L'isolement et la quête de sens de Haroun
L'isolement de Haroun est l'un des thèmes centraux de cet extrait. Non seulement il se distancie de la religion, mais il semble également se couper du reste de la société. La description de sa solitude dans son appartement, observant la rue et la mosquée, témoigne d’un profond sentiment d'inadaptation. Haroun vit dans un monde où tout lui paraît décalé, une société où les jeunes générations, qu'il perçoit avec mépris, sont de plus en plus éloignées des anciennes valeurs. Il est envahi par une forme de frustration et de colère, mais aussi de résignation, face à l’évolution de la société qui lui semble dévalorisante et déconnectée de ses attentes.

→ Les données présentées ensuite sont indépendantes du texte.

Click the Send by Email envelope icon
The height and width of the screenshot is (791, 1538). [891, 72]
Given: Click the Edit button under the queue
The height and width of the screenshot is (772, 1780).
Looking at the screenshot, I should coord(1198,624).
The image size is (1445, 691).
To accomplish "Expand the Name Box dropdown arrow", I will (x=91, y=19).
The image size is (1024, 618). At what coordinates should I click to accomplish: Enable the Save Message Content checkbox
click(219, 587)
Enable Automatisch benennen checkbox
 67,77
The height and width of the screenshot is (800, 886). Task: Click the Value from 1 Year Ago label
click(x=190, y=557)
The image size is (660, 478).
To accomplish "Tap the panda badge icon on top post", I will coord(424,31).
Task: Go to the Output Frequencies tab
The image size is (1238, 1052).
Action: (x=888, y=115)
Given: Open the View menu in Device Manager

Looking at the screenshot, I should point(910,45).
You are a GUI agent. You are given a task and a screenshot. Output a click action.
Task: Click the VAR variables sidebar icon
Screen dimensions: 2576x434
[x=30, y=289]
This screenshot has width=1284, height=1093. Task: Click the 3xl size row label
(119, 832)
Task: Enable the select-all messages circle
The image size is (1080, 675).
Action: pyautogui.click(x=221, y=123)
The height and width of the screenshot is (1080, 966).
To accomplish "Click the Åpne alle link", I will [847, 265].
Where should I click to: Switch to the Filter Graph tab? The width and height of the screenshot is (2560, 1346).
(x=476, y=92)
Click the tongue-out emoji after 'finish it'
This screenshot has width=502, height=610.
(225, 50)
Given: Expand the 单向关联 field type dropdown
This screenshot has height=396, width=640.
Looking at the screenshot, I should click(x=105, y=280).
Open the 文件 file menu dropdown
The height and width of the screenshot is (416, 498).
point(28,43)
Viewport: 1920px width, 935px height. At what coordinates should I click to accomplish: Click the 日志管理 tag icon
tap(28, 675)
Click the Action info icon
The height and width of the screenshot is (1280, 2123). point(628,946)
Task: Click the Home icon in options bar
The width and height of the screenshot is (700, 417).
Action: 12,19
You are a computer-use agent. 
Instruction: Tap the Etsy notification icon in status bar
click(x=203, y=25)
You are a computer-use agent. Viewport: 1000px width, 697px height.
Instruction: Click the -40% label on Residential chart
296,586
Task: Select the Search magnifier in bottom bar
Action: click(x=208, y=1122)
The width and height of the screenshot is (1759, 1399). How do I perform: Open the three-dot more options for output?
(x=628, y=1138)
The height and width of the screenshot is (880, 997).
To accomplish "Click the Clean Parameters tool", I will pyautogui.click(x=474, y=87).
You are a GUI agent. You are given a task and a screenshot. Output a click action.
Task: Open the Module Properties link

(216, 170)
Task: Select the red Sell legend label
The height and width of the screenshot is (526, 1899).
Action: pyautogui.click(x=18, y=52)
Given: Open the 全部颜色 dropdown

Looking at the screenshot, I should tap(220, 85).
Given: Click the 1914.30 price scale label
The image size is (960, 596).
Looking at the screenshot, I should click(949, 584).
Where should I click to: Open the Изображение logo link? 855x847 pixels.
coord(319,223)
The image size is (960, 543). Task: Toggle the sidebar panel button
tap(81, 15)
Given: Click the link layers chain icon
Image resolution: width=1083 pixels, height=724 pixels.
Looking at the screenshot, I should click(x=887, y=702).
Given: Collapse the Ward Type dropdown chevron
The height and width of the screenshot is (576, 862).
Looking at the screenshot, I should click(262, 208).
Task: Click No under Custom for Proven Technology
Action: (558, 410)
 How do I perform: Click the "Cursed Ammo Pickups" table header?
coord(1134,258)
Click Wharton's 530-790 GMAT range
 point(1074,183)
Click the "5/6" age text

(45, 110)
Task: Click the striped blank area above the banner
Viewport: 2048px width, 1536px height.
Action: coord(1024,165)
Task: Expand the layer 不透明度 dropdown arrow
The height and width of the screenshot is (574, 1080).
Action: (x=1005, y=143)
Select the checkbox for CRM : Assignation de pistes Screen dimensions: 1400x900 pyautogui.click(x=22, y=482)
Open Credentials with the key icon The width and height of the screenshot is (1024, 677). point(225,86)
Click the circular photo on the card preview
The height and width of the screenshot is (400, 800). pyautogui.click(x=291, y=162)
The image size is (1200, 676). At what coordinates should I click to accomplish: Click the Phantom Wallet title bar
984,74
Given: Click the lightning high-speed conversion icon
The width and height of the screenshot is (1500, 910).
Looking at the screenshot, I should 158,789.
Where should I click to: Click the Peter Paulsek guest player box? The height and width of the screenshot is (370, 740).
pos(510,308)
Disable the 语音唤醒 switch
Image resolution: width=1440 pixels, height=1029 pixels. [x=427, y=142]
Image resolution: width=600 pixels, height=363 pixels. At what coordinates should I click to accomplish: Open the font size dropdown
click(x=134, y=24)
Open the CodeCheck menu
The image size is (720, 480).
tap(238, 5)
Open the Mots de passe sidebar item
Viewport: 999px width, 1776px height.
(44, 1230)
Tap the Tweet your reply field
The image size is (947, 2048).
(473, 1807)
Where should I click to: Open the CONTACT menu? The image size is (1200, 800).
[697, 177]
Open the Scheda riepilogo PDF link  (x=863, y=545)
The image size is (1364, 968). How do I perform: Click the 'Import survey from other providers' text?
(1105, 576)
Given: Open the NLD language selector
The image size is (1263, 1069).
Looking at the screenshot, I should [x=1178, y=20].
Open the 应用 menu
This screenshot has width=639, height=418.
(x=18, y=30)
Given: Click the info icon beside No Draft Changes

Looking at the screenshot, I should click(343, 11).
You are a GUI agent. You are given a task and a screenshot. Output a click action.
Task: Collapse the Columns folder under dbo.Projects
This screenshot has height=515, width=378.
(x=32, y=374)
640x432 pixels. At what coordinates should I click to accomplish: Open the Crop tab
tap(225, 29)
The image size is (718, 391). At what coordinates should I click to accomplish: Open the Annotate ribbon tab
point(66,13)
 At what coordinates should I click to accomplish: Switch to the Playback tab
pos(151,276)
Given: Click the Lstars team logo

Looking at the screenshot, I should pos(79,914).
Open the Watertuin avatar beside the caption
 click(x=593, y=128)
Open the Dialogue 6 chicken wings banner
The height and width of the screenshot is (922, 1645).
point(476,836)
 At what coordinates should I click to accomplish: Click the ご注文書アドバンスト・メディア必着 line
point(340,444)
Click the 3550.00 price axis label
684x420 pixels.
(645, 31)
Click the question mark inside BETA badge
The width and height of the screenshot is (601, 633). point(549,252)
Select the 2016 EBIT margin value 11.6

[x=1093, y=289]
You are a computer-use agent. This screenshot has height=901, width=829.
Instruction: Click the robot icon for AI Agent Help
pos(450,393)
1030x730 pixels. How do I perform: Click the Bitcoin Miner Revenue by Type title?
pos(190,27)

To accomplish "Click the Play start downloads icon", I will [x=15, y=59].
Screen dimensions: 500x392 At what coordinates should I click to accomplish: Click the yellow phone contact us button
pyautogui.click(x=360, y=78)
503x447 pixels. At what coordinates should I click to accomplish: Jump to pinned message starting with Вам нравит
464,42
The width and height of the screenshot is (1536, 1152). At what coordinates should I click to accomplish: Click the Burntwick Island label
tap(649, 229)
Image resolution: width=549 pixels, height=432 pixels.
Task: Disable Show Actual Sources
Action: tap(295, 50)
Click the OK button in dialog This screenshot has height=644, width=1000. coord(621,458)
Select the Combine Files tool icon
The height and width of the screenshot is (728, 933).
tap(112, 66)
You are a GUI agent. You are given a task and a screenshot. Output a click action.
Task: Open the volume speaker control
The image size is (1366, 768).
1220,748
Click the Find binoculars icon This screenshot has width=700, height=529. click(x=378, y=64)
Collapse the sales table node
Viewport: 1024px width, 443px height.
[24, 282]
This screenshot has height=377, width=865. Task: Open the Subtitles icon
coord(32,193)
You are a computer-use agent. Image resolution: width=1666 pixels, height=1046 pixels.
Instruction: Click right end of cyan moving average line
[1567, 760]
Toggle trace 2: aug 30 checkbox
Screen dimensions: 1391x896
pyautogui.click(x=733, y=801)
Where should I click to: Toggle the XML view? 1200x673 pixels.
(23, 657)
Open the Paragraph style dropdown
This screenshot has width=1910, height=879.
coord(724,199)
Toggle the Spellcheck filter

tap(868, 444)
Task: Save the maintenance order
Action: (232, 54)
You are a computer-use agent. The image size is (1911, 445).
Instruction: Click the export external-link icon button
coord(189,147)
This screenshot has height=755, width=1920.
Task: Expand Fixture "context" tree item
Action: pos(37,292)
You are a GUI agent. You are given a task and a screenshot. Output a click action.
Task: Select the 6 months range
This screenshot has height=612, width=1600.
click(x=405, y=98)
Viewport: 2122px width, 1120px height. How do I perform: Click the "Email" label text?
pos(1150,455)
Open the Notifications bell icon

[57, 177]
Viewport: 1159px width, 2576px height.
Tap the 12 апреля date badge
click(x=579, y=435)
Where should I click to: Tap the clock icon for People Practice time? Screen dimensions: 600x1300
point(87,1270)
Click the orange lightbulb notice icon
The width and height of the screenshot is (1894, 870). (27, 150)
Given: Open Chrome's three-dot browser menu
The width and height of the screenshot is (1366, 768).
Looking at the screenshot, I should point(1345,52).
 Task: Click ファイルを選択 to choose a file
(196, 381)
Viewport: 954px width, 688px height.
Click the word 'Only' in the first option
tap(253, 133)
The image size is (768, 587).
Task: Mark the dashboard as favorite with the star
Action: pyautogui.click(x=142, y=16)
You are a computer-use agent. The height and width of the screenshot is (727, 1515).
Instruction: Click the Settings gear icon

Cette solitude est également une conséquence de sa relation conflictuelle avec sa mère et son passé. Il évoque sa méfiance envers les femmes, qu’il associe à la figure de sa mère, qu’il n’a jamais pu quitter émotionnellement. Cette relation maternelle toxique, combinée à la mort prématurée de son frère Moussa, le laisse dans une quête perpétuelle de sens. L’amour, pour Haroun, est inaccessible et marqué par une distance insurmontable. Cette quête de sens est également liée à son propre rapport à la mort, qu’il perçoit comme une réalité implacable et indifférente, loin des constructions religieuses qui l’entourent.
Le rapport complexe de Haroun à la mémoire et à la filiation
Haroun entretient une relation complexe avec la mémoire et la filiation, qu’il explore dans cet extrait à travers son absence de souvenirs de son père et la disparition de son frère. L’épisode où il parle de son père, dont il ne connaît rien à part son nom, illustre cette rupture dans la transmission familiale et historique. Le père, cette figure absente, n’est pas seulement une personne disparue, mais un symbole d’un manque de repères dans la construction de son identité. Haroun semble condamné à vivre dans l’ombre de ce vide et de cette absence, une métaphore de la déconnexion entre les générations dans une Algérie postcoloniale.
Le meurtre de son frère Moussa, dont il n’a jamais pu faire le deuil, est également au centre de sa quête identitaire. Haroun se sent "le seul à connaître la douleur" et à payer les factures de la vie, tandis que les autres semblent absorbés par des préoccupations superficielles ou religieuses. Le lien entre le passé familial et la société contemporaine est encore plus évident dans sa vision de la ville d’Oran, qu’il perçoit comme une métaphore de la perte de repères historiques. Le passage de la guerre d’indépendance à l’Algérie indépendante se traduit pour Haroun par une déperdition des valeurs et des repères, comme si la mémoire collective s’était perdue, laissant les individus dans un état de fragmentation.
Conclusion
Meursault, contre-enquête de Kamel Daoud est un roman qui revisite l’histoire de l’Algérie à travers les yeux d’un personnage marginalisé, Haroun, qui cherche à comprendre sa place dans un monde dominé par la mémoire, la religion et l’oubli. À travers une critique acerbe de la société algérienne postcoloniale, Daoud interroge les tensions entre passé et présent, entre héritage colonial et quête d’indépendance. Haroun, dans son isolement et son refus de la soumission, devient une figure de résistance à la banalité du mal et à la violence de l’histoire. L’œuvre de Daoud, par sa réécriture de L'Étranger, offre une réflexion poignante sur la mémoire, l’identité et la quête de sens dans un monde où les héritages du passé pèsent lourdement sur l’individu.